• **Texto seleccionado**:
He suspirado y, al hacerlo, he oído el viento. El mar ha guardado sus secretos. La marea ha borrado sus huellas y los trazos de mis dedos.

miércoles, 26 de marzo de 2014

Quejas baldías

Hay quien emplea una cantidad ingente de energía en elaborar hipótesis que no llevan a ningún lado. Es curioso que esas conjeturas no suelen tener nunca un punto de vista optimista y mucho menos práctico. Ante una queja conocida y discutida de forma reiterada no se ofrecen soluciones sino que lo que desencadena es una reacción de protestas enfervorizadas que cargan aún más el ambiente de descontento generalizado

En lo que se refiere a las quejas anticipadas, no comprendo el placer que encuentra la gente en sufrir antes de lo necesario. ¿Qué atractivo ofrece el papel de víctima para que haya tantos que lo busquen? Por mí es un rol que puede permanecer perdido. Con mucha frecuencia hay protestas ante la falta de tiempo para terminar un encargo que, paradójicamente, sólo disminuyen el tiempo útil para realizar la tarea en cuestión. ¿No es mejor empezar con buena disposición y seguir en ese plan hasta ver cómo va y cómo acaba todo? En muchos casos el resultado es sorprendente. Cuando va rodado incluso se disfruta de los momentos que sobran. Otras veces las cosas se tuercen y ni con la mejor voluntad se enderezan. Eso sí, con quejas no se arreglan, al contrario, sólo se estropean más. No afectan sólo al trabajo sino al humor. Esto hace que la situación se tense y se convierta incluso en desagradable.

Encenderse al elucubrar, especialmente cuando no va a quedar más remedio que resignarse, es perder el tiempo. Lo único que añade a la situación es un berrinche que no contribuye a mejorarla.

martes, 25 de marzo de 2014

Tardanza

No soporto ir tarde, me pone nerviosa. Al parecer en muchos países del mundo, y no hay que irse muy lejos, soy un caso raro. Allí la costumbre de llegar tarde a todas partes, incluso a la consulta, es casi una regla. No entienden que es una falta de respeto hacia el resto de los citados, a los que no les importa hacer esperar por su culpa, y que un médico no puede ir en hora si sus pacientes no se presentan a su hora.

• **Líneas proporcionadas**:
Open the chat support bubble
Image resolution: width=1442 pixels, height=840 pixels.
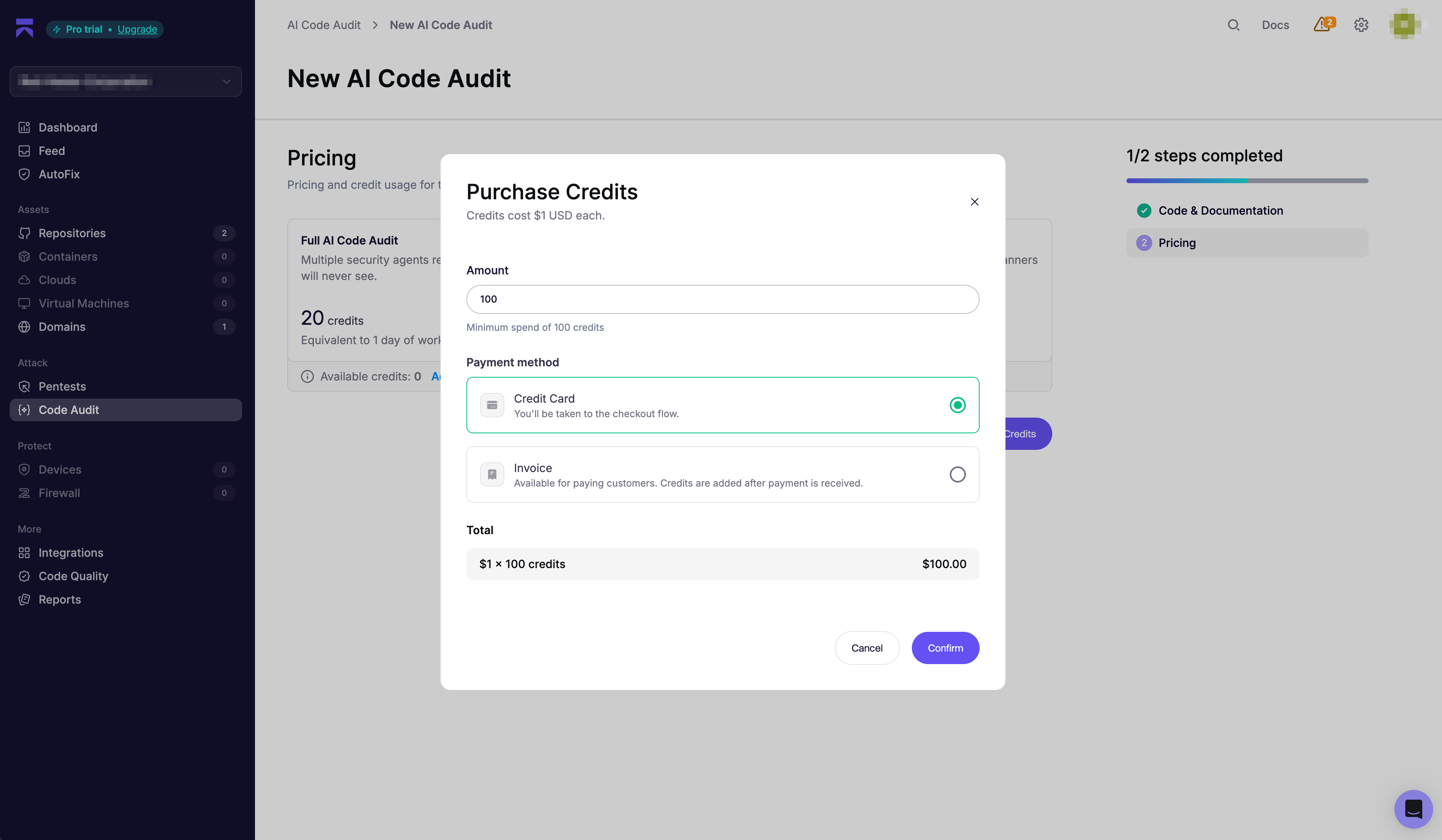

...

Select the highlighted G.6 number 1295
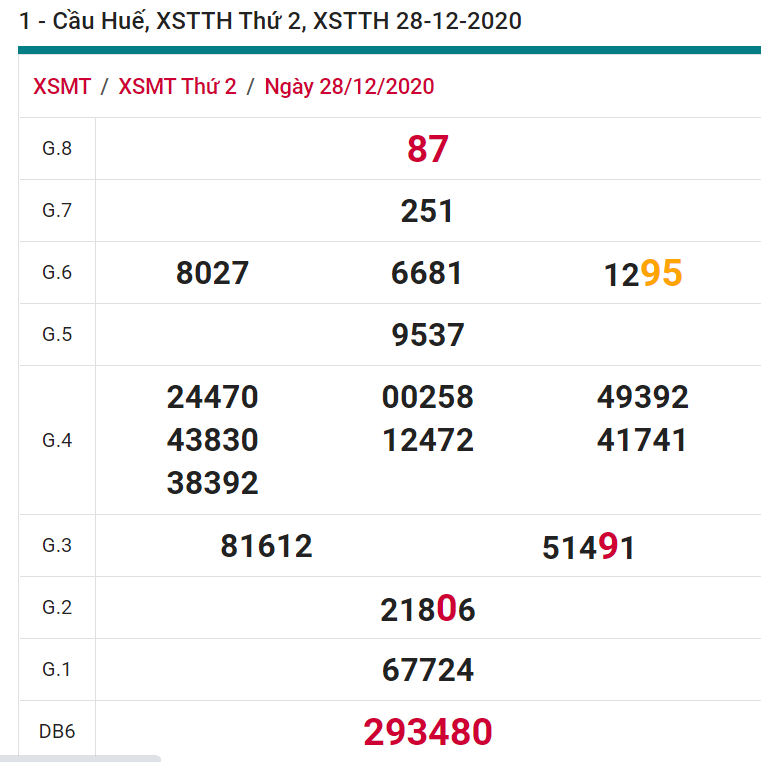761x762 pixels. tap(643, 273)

• **Tu tarea**: ¿Puedes reproducir sin cambios el fragmento del texto seleccionado que va desde "martes, 25 de" hasta "presentan a su hora."? Las líneas proceden de otra fuente distinta del texto.

• **Respuesta**:
martes, 25 de marzo de 2014

Tardanza

No soporto ir tarde, me pone nerviosa. Al parecer en muchos países del mundo, y no hay que irse muy lejos, soy un caso raro. Allí la costumbre de llegar tarde a todas partes, incluso a la consulta, es casi una regla. No entienden que es una falta de respeto hacia el resto de los citados, a los que no les importa hacer esperar por su culpa, y que un médico no puede ir en hora si sus pacientes no se presentan a su hora.